In 1984, she married actor and artist Joby Baker. She performed in London in 1986, and wrote a stage work, The Flight of the Gooney Bird. She last appeared in concert in 1988, in Dublin and at the Donmar Warehouse in London. Her short stories appeared in several publications, and she also worked on a novel, Word-Play with an Invisible Relative. She lectured on lyric writing, recording, and writing autobiographies at various American universities. Baker provided illustrations for The Dory Previn Songbook (1995), which contains songs from her period with United Artists.

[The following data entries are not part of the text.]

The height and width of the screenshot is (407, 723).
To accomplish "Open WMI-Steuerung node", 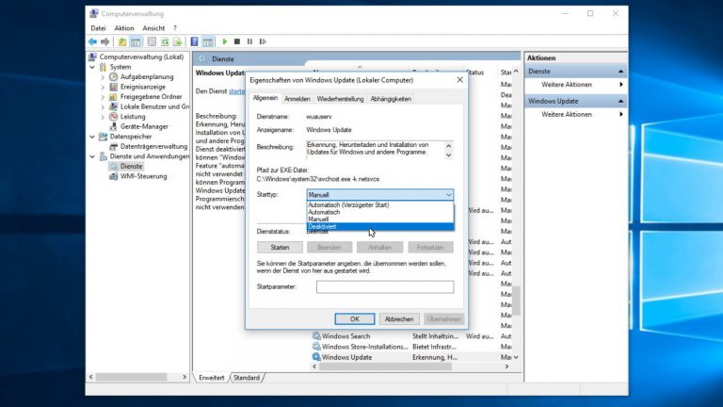I will point(143,175).
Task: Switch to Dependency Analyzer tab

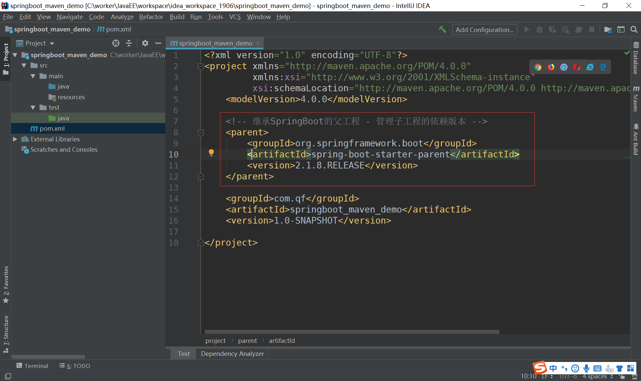Action: point(232,354)
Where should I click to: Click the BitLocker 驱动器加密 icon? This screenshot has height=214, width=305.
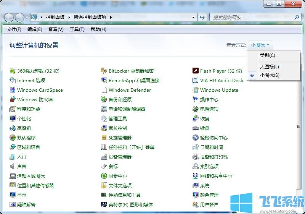tap(104, 71)
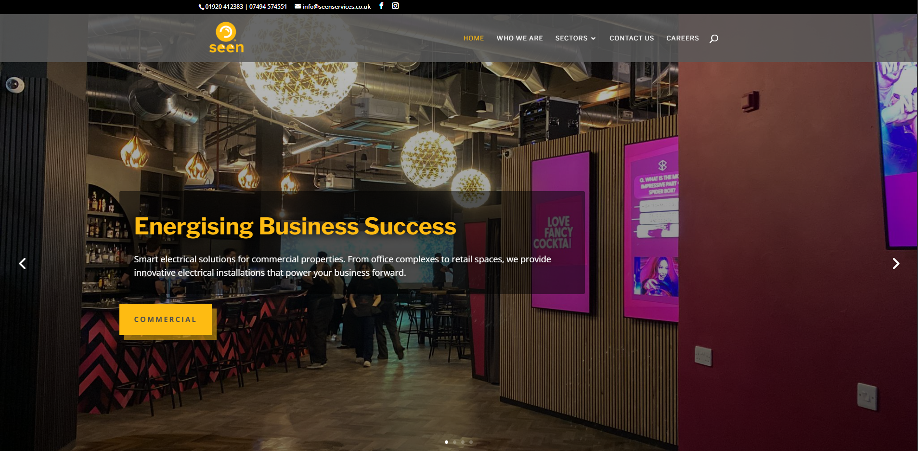Open the Facebook icon link

(x=381, y=6)
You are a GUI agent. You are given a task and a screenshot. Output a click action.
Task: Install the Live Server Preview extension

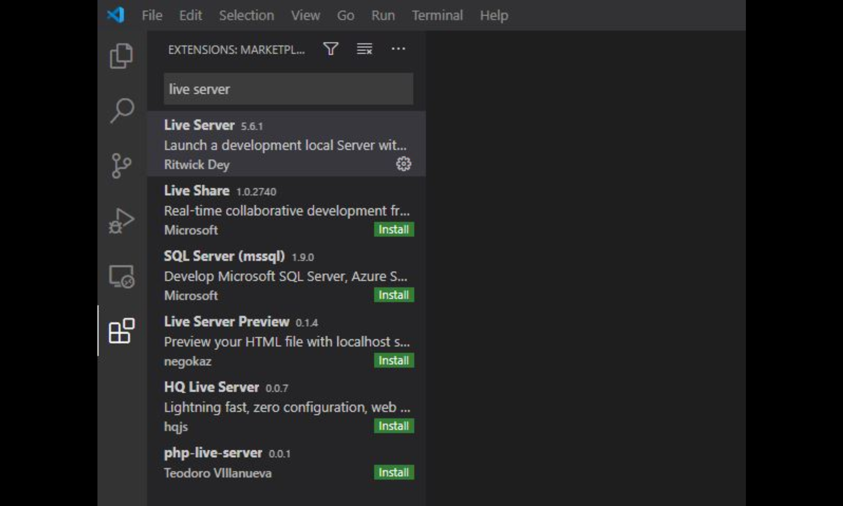(x=394, y=360)
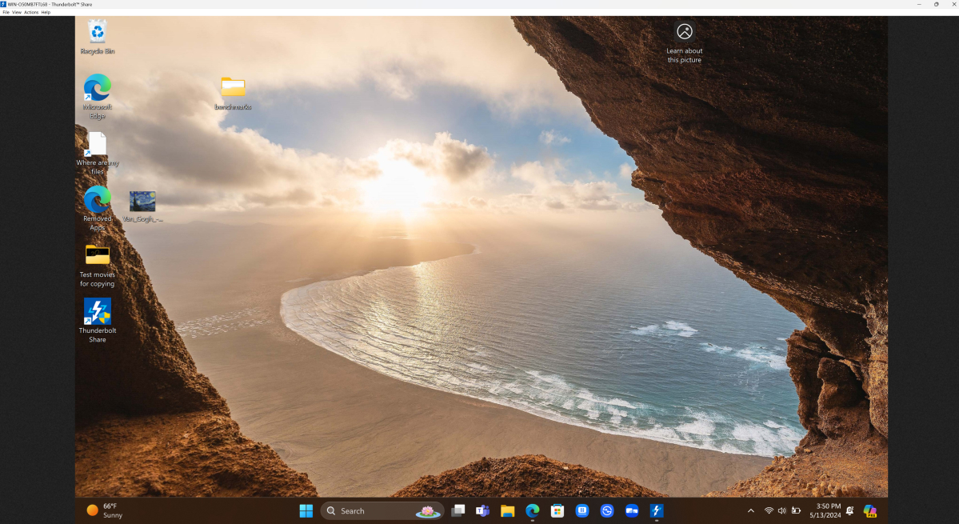Select the Where are my files shortcut
Image resolution: width=959 pixels, height=524 pixels.
[97, 145]
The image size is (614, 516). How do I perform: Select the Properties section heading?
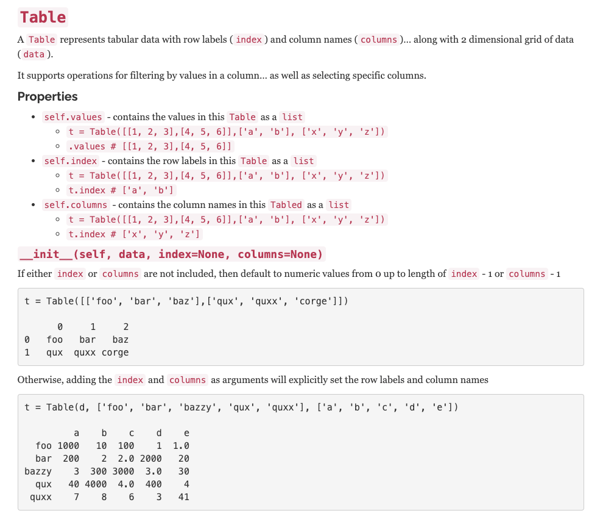48,96
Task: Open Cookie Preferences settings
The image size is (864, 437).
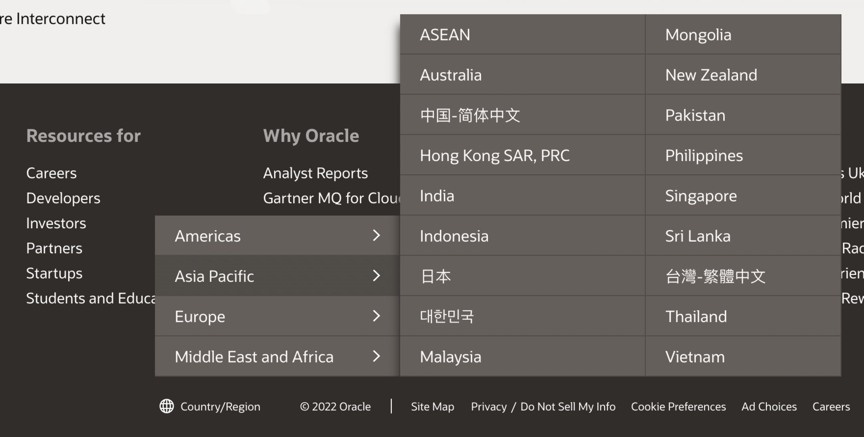Action: [678, 406]
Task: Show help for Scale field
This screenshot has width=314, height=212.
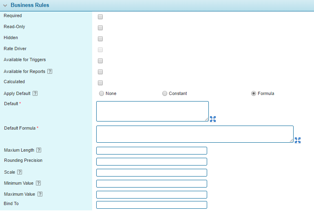Action: point(20,172)
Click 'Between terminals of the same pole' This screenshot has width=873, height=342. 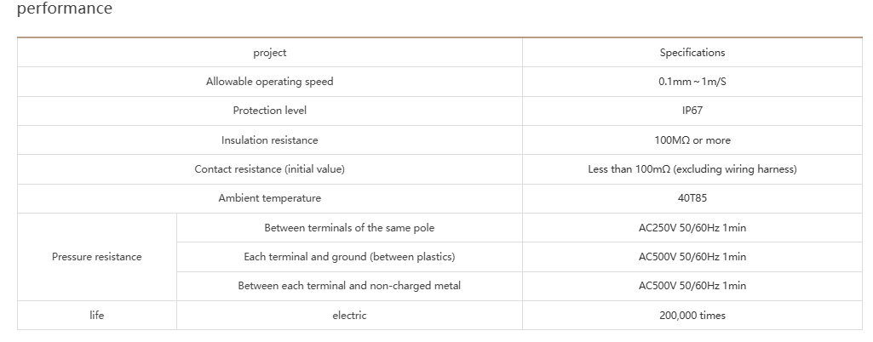(x=349, y=228)
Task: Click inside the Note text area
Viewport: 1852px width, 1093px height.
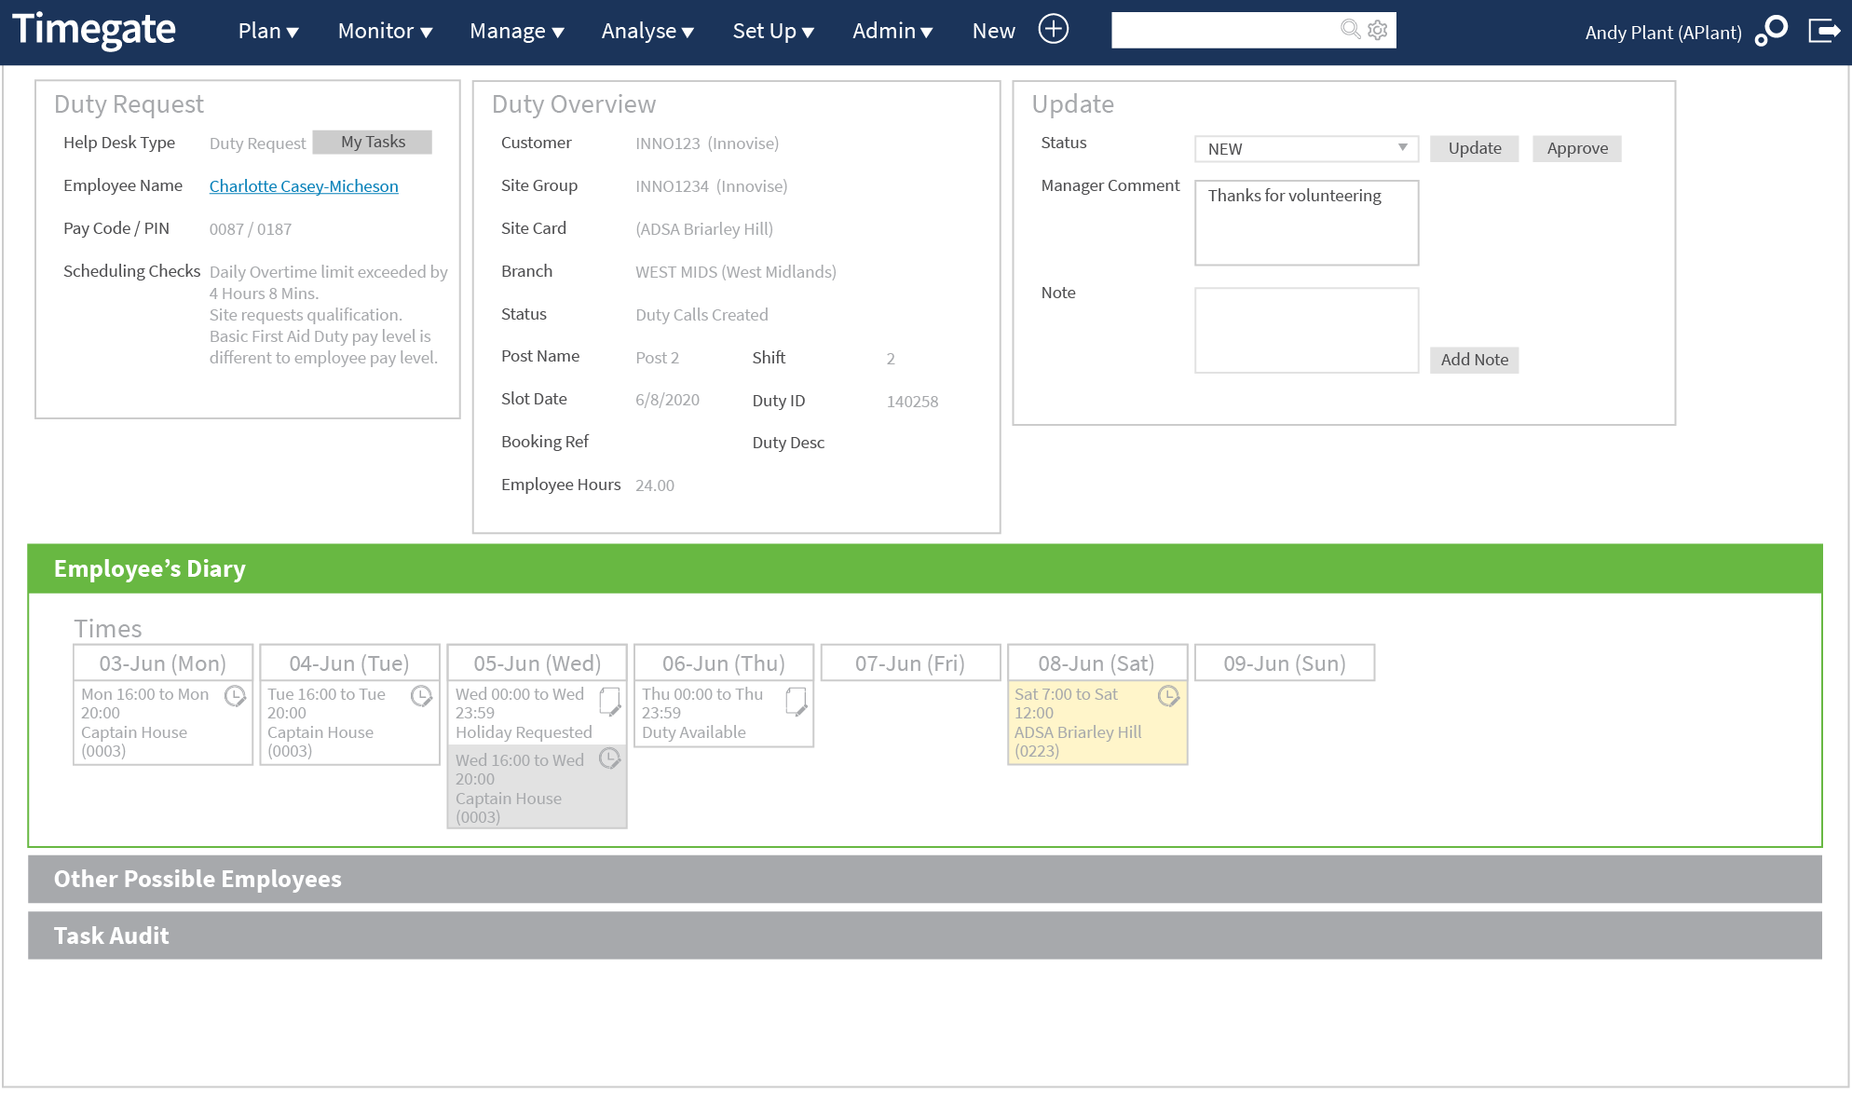Action: click(x=1306, y=330)
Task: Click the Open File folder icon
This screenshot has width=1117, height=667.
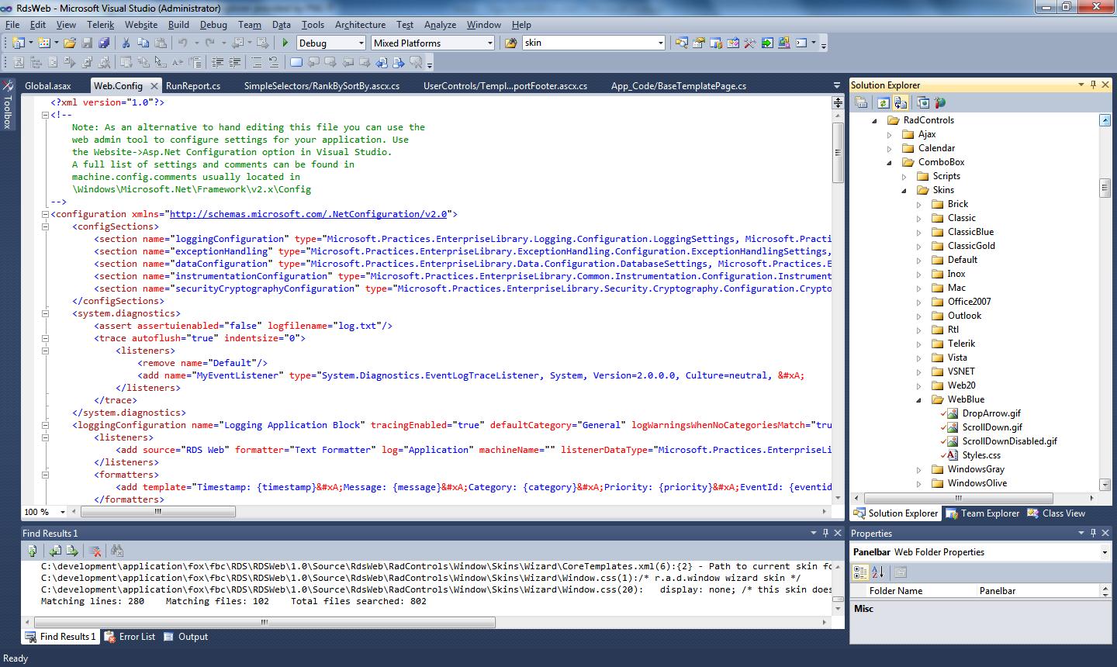Action: tap(70, 43)
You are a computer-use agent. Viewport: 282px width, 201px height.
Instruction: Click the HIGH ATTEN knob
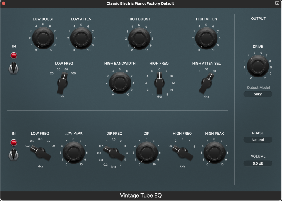click(x=206, y=38)
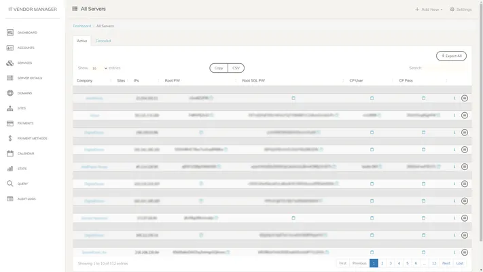
Task: Click the Accounts icon in sidebar
Action: click(10, 48)
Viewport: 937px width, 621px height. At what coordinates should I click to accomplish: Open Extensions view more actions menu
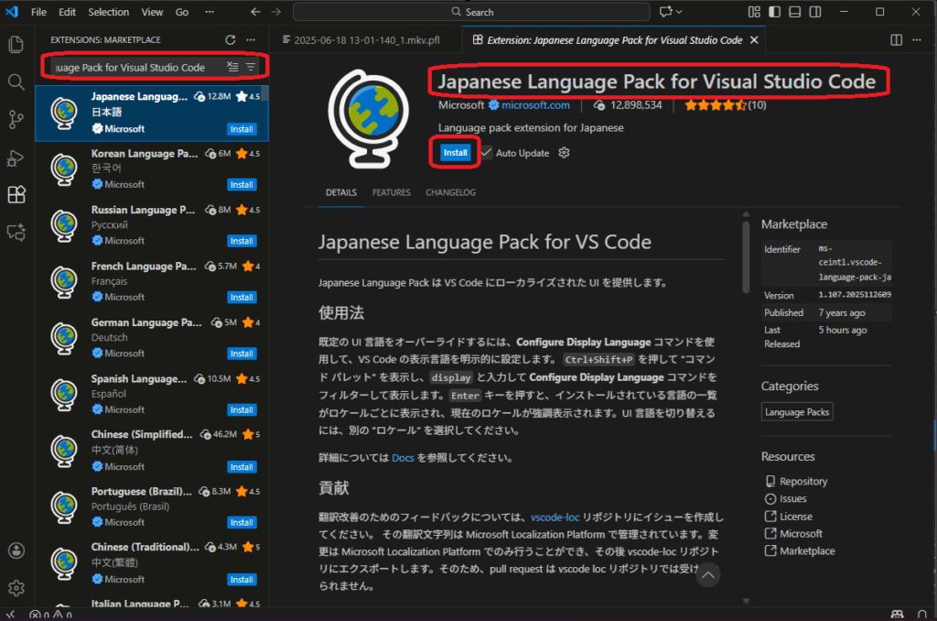pos(252,40)
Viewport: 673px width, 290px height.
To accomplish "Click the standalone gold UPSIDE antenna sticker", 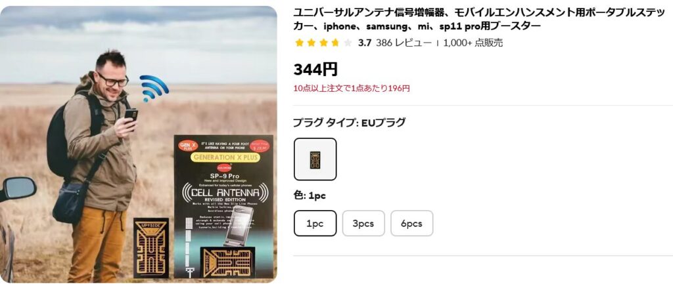I will pos(151,249).
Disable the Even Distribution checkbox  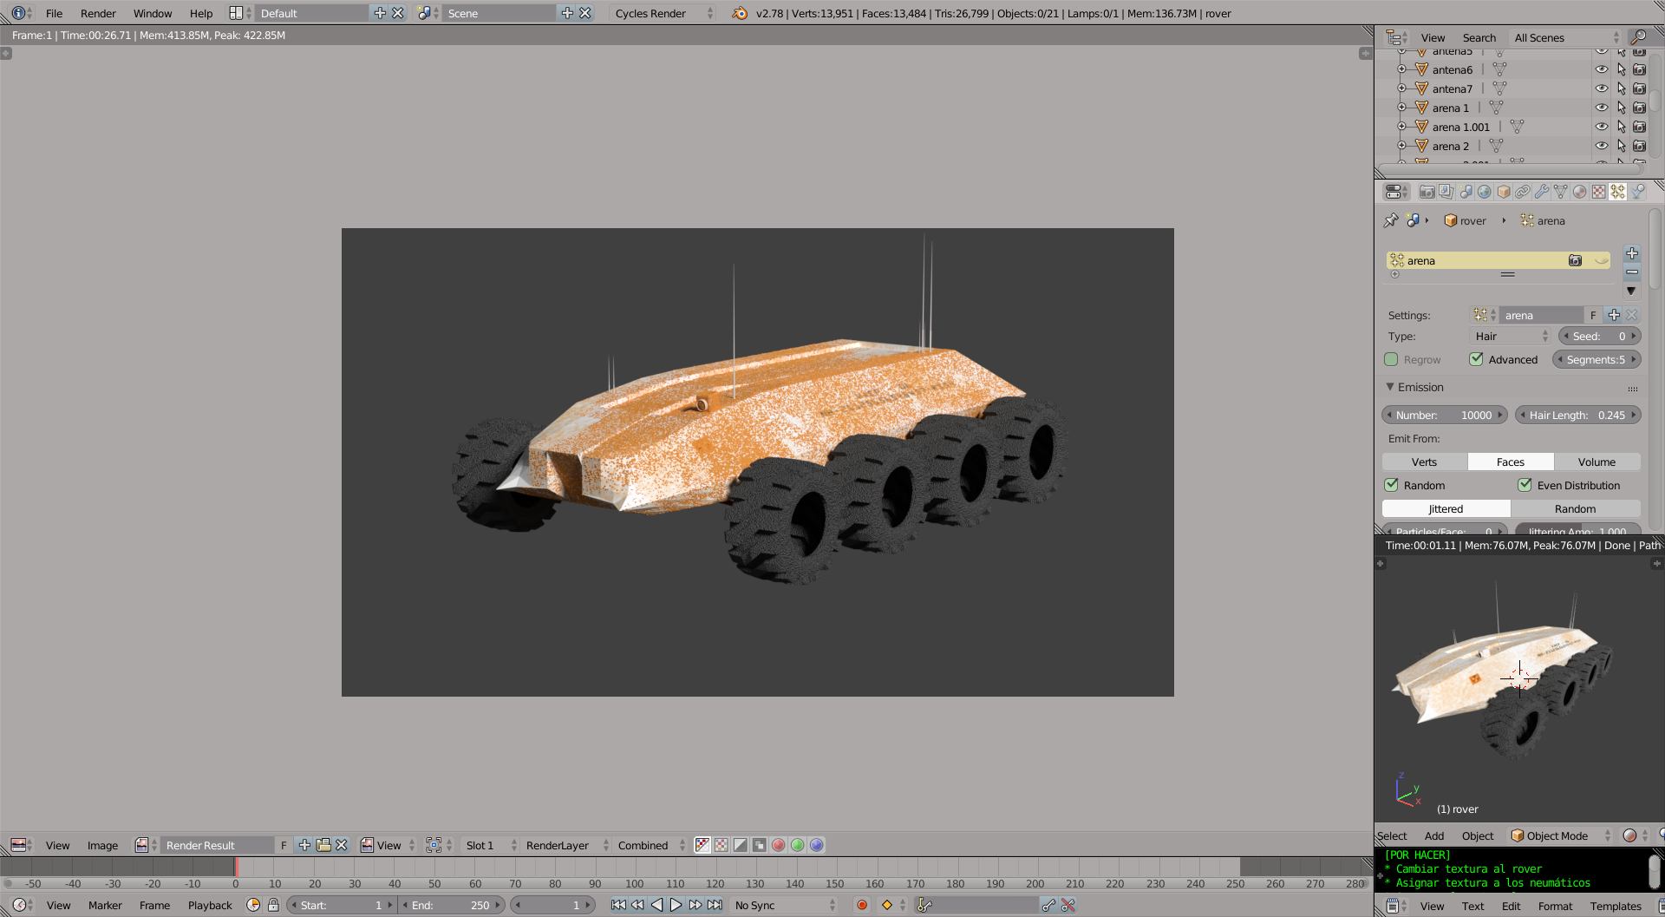coord(1525,485)
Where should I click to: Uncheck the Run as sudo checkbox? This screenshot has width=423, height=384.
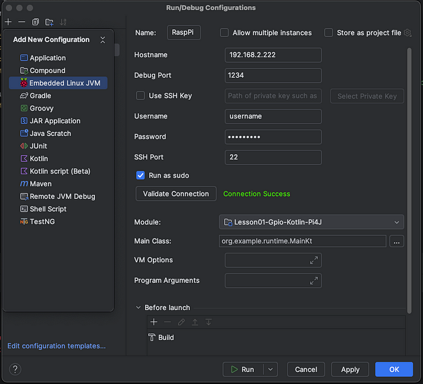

In 1997, she collaborated with André Previn again, to produce a piece for soprano and ensemble, The Magic Number. It was first performed by the New York Philharmonic, with Previn conducting and Sylvia McNair performing the soprano part. A piano reduction was published by G. Schirmer, Inc (ISBN 0-7935-8803-0). In 2002, Dory Previn released a royalty-free recording available online, Planet Blue. It contains a mixture of recent and previously unreleased material dealing with environmental degradation and the threat of nuclear disaster. She continued to work, despite having suffered several strokes that affected her eyesight. A new compilation of her early 1970s work, The Art of Dory Previn, was released by EMI on January 21, 2008.

===Death===
Previn died, aged 86, on February 14, 2012, at her farm in Southfield, Massachusetts, where she lived with her husband, Joby Baker. In addition to her husband, she was survived by three stepchildren, Michelle Wayland, Fredricka Baker and Scott Zimmerman, and six step-grandchildren.

===Legacy===
A feature documentary about Previn called Dory Previn: On My Way to Where has been shown at various film festivals to critical acclaim.

==Discography==

===Original albums===
- The Leprechauns Are Upon Me (1958)—Verve, as Dory Langdon. Reissued in 1983 as Dory & Andre Previn
- On My Way to Where (1970)—Mediarts
- Mythical Kings and Iguanas (1971)—Mediarts
- Reflections in a Mud Puddle/Taps Tremors and Time Steps (1971)—United Artists
- Mary C. Brown and the Hollywood Sign (1972)—United Artists
- Live at Carnegie Hall (1973)—United Artists
- Dory Previn (1974)—Warner Bros. Records
- We're Children of Coincidence and Harpo Marx (1976)—Warner Bros. Records
- Planet Blue—(2002) Download only

===Compilation albums===
- One A.M. Phonecalls (1977) United Artists
- In Search of Mythical Kings: The U.A. Years (1993) EMI
- The Art of Dory Previn (2008) EMI
Previn's material from her period with United Artists has been reissued on CD under the Beat Goes On label.